Nadine Atkinson-Flowers, Guest Writer
We are all still basking in the euphoria of the Olympic success of Jamaica's athletes with twelve medals to our credit. This is our best showing ever at the Olympics, a fitting 50th birthday present.
The athletes who have all made us proud have been congratulated in print and in the electronic media. Their images and names have been splashed across exercise books, newspapers, armbands, clothes and everything in between, and more often than not, for sale and without their permission, and with them not reaping any of the profits.
As such, it is an opportune time to examine the intellectual property rights related to this area.
The basic proposition here is that the athletes have an intrinsic right to the exclusive use of their images, identity and likeness. This translates into them being entitled to benefit financially from the commercial use or exploitation of their photographs/likeness and name.
Athletes should be aware of the possibility of their images and names being literally hijacked by others for their own commercial benefit.
The case law suggests that the court is not averse to recognising that a person of some renown or celebrity status has the right to the exclusive use of his image and likeness. So this translates to such a person exploiting his name and image for his own financial gain.
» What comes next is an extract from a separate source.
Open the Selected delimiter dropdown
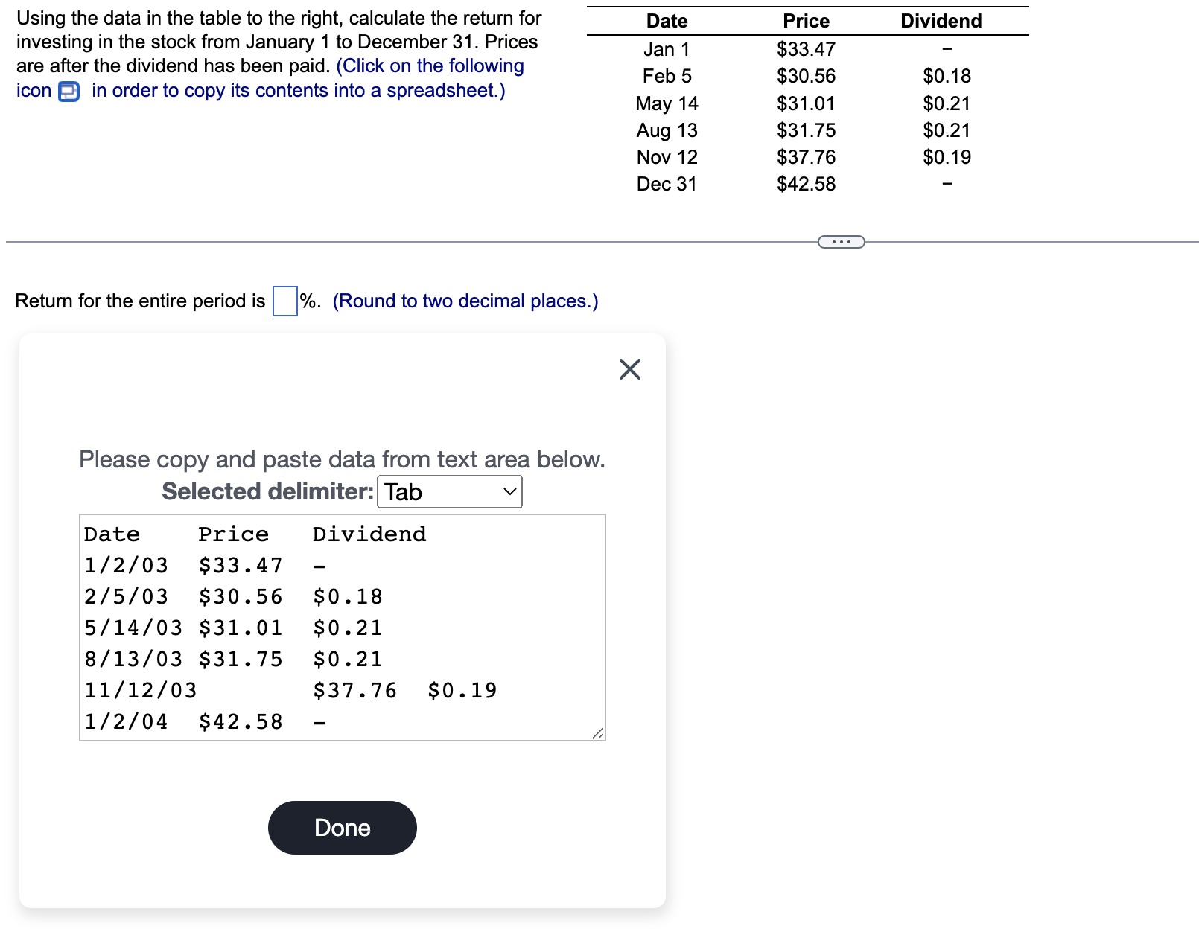The height and width of the screenshot is (929, 1199). 449,491
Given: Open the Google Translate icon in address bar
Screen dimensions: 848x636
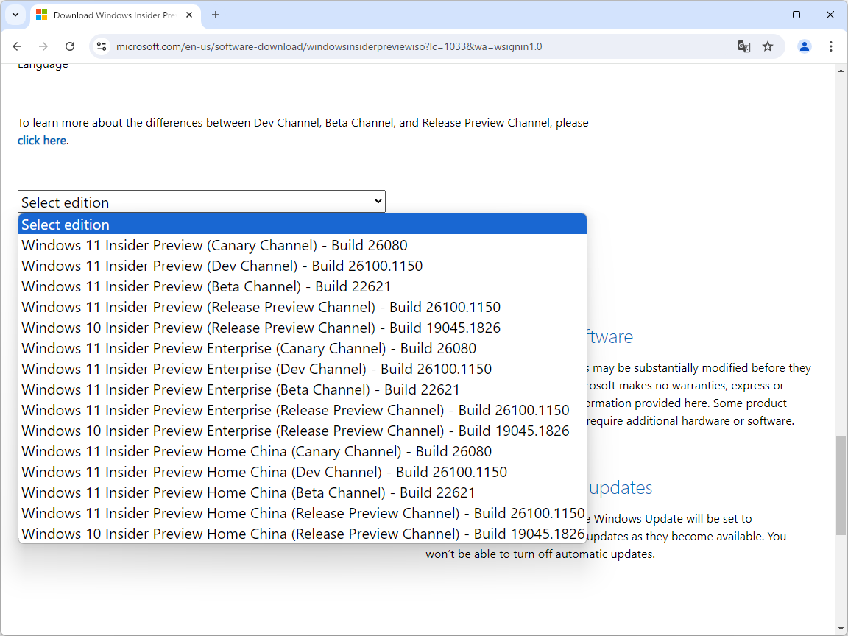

It would be wise for the athletes to immediately proceed to register trademarks under the Trademark Act and to protect themselves and in turn secure future earnings.
The Trademark Act states that a trademark must be capable of graphical representation and must be distinguishable. As such, the face of an athlete along with his name and signature, it is posited, could be registered with sufficient distinguishing features to ensure that it would not be rejected by the Jamaica Intellectual Property Organisation (JIPO).
The athlete should take steps to procure international registration as well, especially in those countries most likely to exploit and make financial gain at the expense of our athletes.
The trademark owner must specify the goods and or services for which registration is sought. Since the Act provides well over 40 classes, athletes/trademark owners should consider registering as many classes as they intend to use in the future to explore potential business opportunities.
After JIPO has accepted the trademark, it is published in the Trade Mark Journal and such publication is deemed as notice to the world. If the trademark is later infringed, the defendant cannot use the defence that he did not know that it was registered and had an owner, the court will look to the publication as sufficient notice.
Of course, since the trademark is property, it can be licensed to third parties. In such cases, as the athlete-trademark owner seeks to capitalise financially on his success, he should consider entering into contractual arrangements for the reproduction of his likeness on to the myriad of goods that are being produced in any event.
As regards the Internet and social media, it is crucial that athletes are alert to possible infringements. Cyber domain squatting is a serious issue and the athlete-trademark owner should move swiftly to register his domain name using his given names and any nickname before others do.
Otherwise, they may have to go the route of litigation to retrieve their own names from unscrupulous persons trying to profit from their celebrity status.
Pictures of the athletes are available even as they are competing and so, they must be live to any misuse of their images, and literally become their own policing officers.
In short, these athletes must recognise that they are actually brands and use the various laws that are available for their individual brand protection.